Re: [CSS21][CSS3 Text] Re: Treating carriage return as white space in layout

On 07/08/2010 12:53 PM, Henri Sivonen wrote:
> On Jul 7, 2010, at 14:27, fantasai wrote:
>
>> CSS3 Text seems pretty clear to me:
>>   # In the context of CSS, the document white space set is defined to be any
>>   # space characters (Unicode value U+0020), tab characters (U+0009), or line
>>   # break characters (defined by the document format: typically line feed,
>>   # U+000A). Control characters besides the white space characters and the
>>   # bidi formatting characters (U+202x) are treated as normal characters and
>>   # rendered according to the same rules.
>
> This part alone would be clear...
>
>>   # The document parser must normalize line break character sequences according
>>   # to its own format rules before CSS processing takes effect.
>
> ...but this part steps outside the jurisdiction of CSS (or is at least a weird
> use of 'must' to reinforce whatever 'its own format rules' say)...
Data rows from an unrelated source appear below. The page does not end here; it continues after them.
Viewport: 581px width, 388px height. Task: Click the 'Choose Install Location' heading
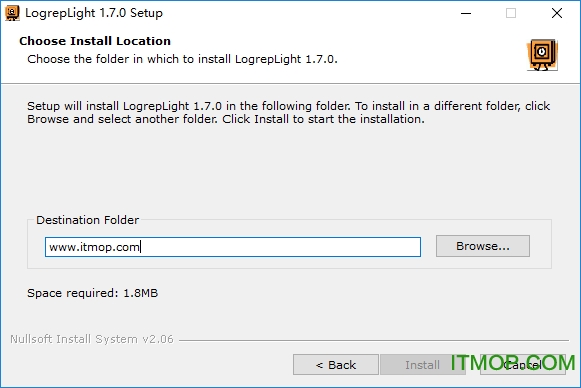pyautogui.click(x=95, y=41)
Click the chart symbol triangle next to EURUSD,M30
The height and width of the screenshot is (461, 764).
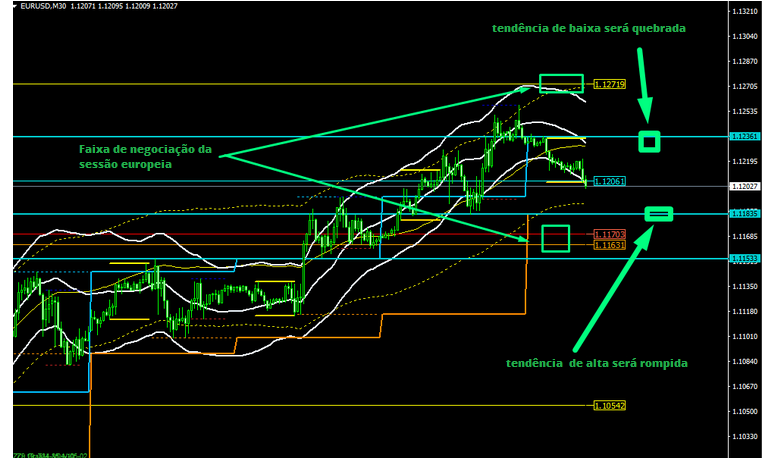[x=6, y=7]
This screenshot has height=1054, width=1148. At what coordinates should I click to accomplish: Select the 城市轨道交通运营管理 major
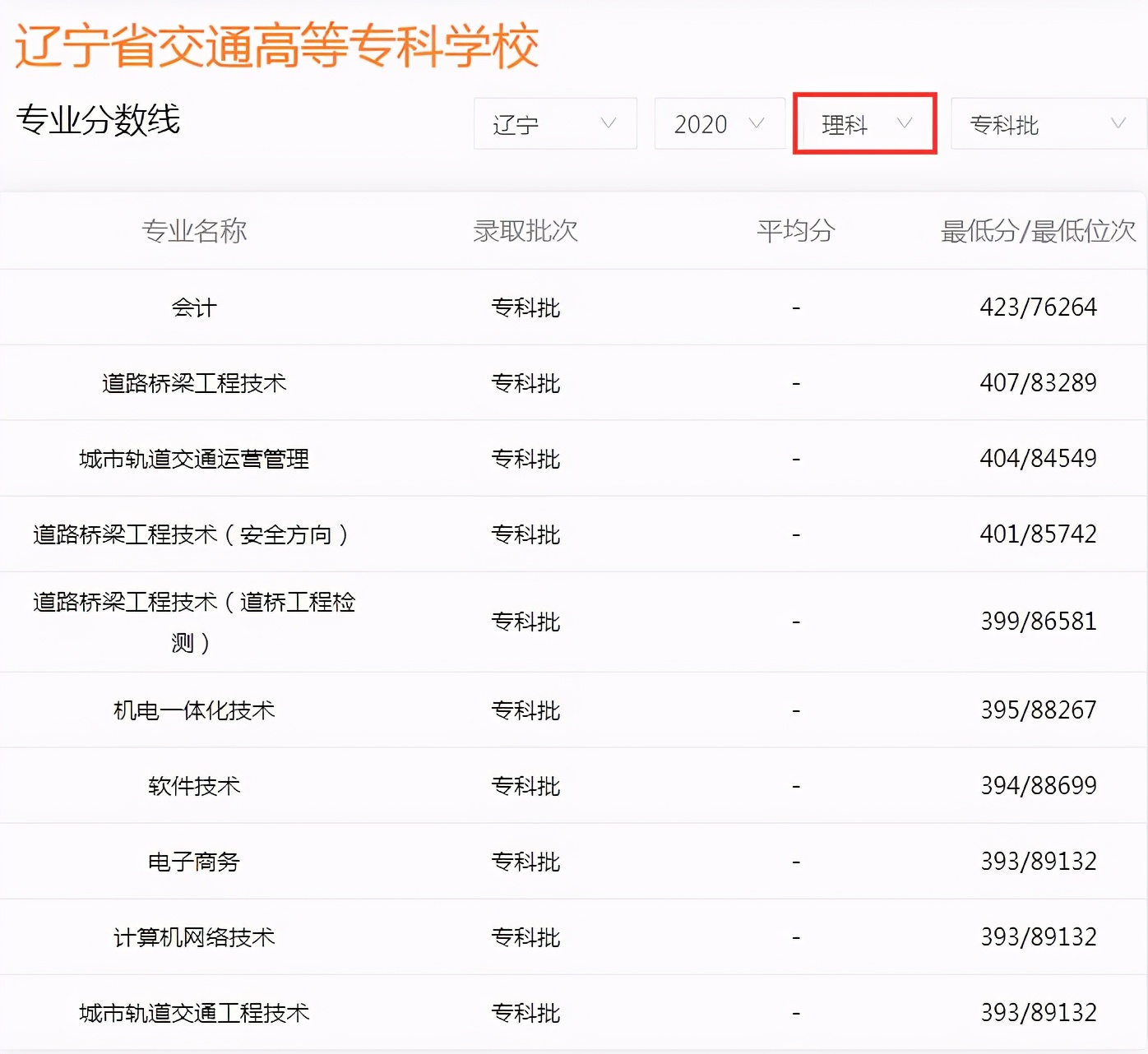(x=194, y=459)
I think it's reasonable for CSS to say whether CSS white space collapsing
takes effect before or after non-CSS processing.

>> However, in
>>   # generated content strings the line feed character (U+000A) and only the line
>>   # feed character is considered a line break sequence. For CSS white space
>>   # processing all line breaks must be normalized to a single character
>>   # representation—usually the line feed character (U+000A)—here called a
>>   # "line break".
>
> ...and this part introduces doubt about whether the first paragraph was actually clear.
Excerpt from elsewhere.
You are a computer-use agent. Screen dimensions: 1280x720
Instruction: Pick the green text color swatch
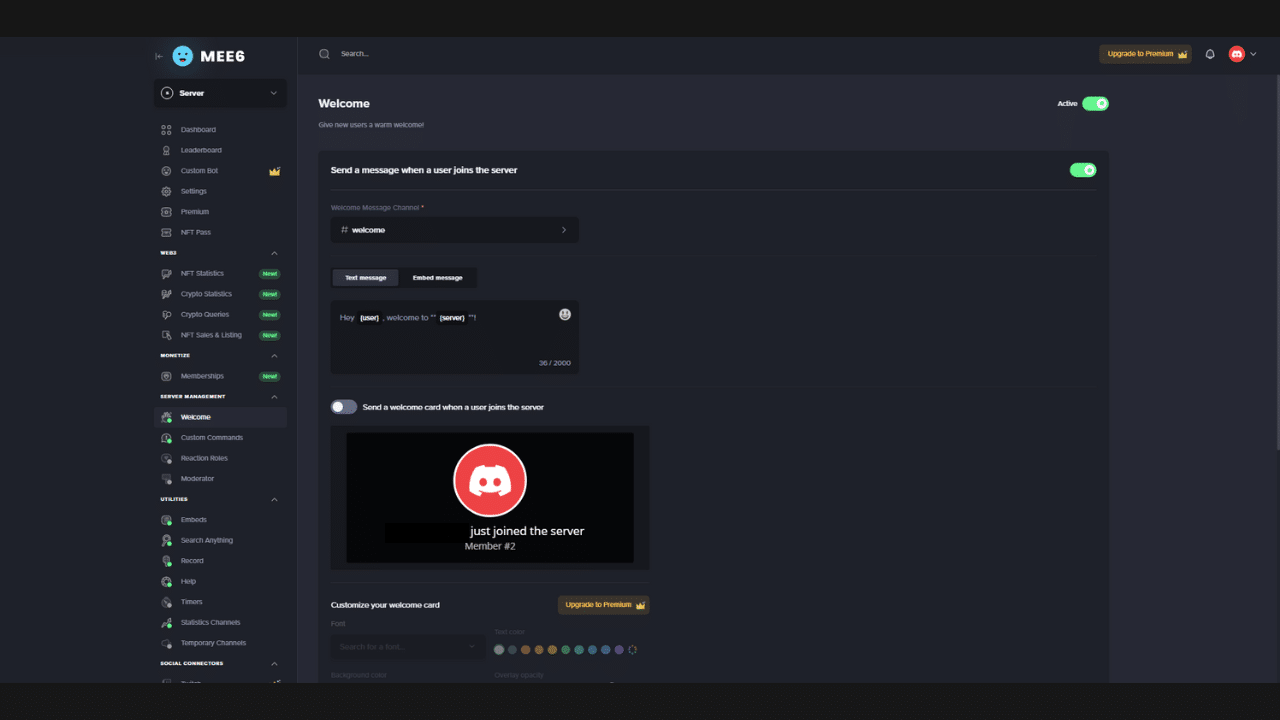point(565,649)
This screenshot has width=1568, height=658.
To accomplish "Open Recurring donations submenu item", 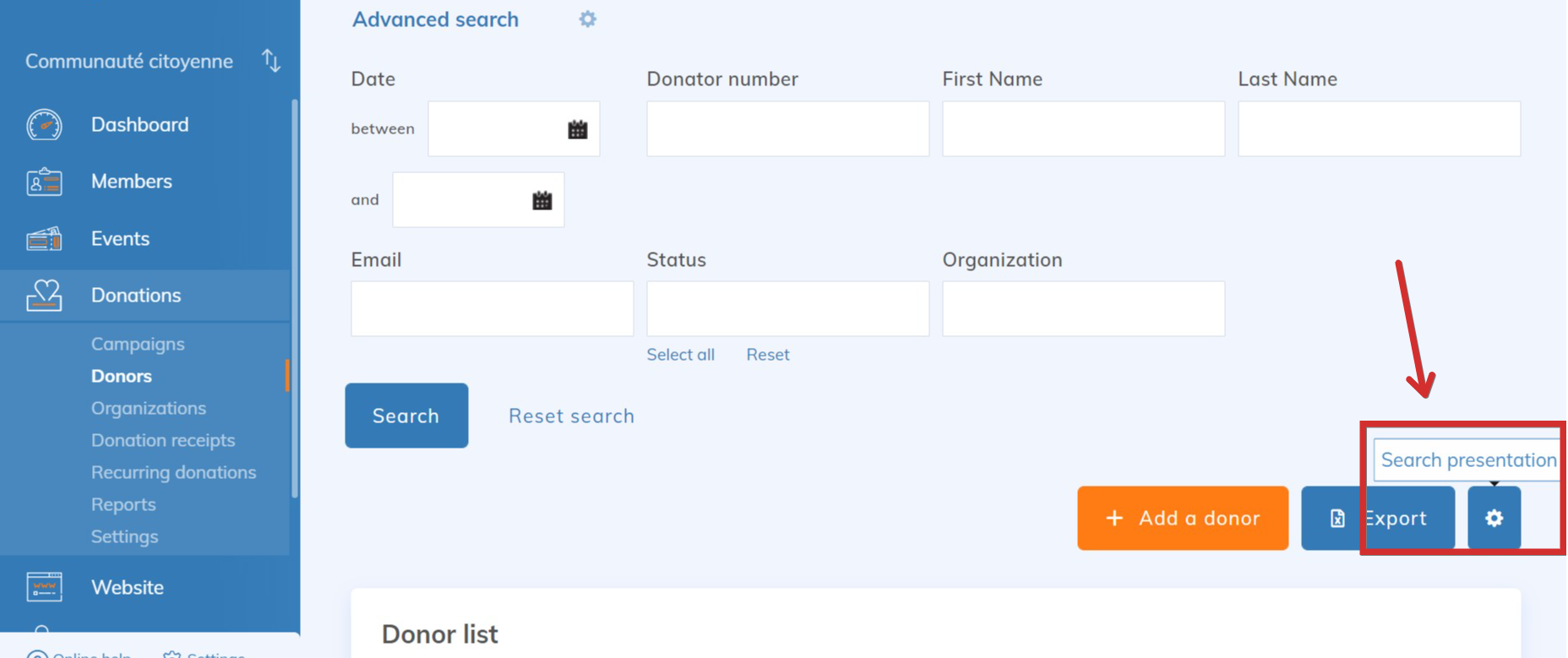I will (173, 472).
This part basically says what the equivalent of document-language normalization
rules are for generated content. I don't see how this is inconsistent with
the first paragraph.

>> According to CSS3 Text, carriage returns are not white space characters.
>> They therefore do not get any special treatment during the white space
>> collapsing process and are treated the same as any other non-whitespace
>> control character.
>>
>> Both CSS3 Text (quoted above) and CSS2.1 (section 16.6.3) say that carriage
>> returns are treated as characters to render the same as normal characters:
>> they do not behave as control characters. I assume this means that if
>> there's a glyph in the font they are rendered as that glyph, otherwise some
>> substitution process is triggered just as for missing glyphs of other
>> characters. If that's not what we want for control characters, and what we
>> want is for the character to definitely disappear, or to definitely fall
>> back to nothing, then we'll need to adjust both specs to say so.
>
> I think that's not what we want. I'm suggesting that CR be treated as whitespace.

"treated as whitespace" is vague. Different kinds of whitespace are treated
differently.

>> The only thing I see missing in CSS3 Text is a statement that characters
>> designated as line breaks cause forced line breaks, which is pretty obvious,
>> but should be stated clearly somewhere. :)
>>
>> Is the behavior specced in CSS3 Text what you want, and would backporting
>> some changes to CSS2.1 to create the same effect solve the problem, or is
>> there something else you needed here?
>
> For white-space-collapse: collapse;, I need CR to collapse.

To collapse to what? Should it be treated as a space/tab or as a line break
during collapsing? (In Latin these both collapse to space, but not in other
scripts.)

> For white-space-collapse: preserve-breaks;, I'm not totally confident what's
> best, but I've been persuaded that Opera 10.60's behavior (CR is a break but
> it coalesces with LF when appearing in a CRLF pair) is the thing I should
> be wanting.

So you want CRLF normalization to happen at the CSS level in addition to the
source markup level for text appearing in the DOM, but not for text in
generated content?

~fantasai

Received on Monday, 2 August 2010 20:24:00 UTC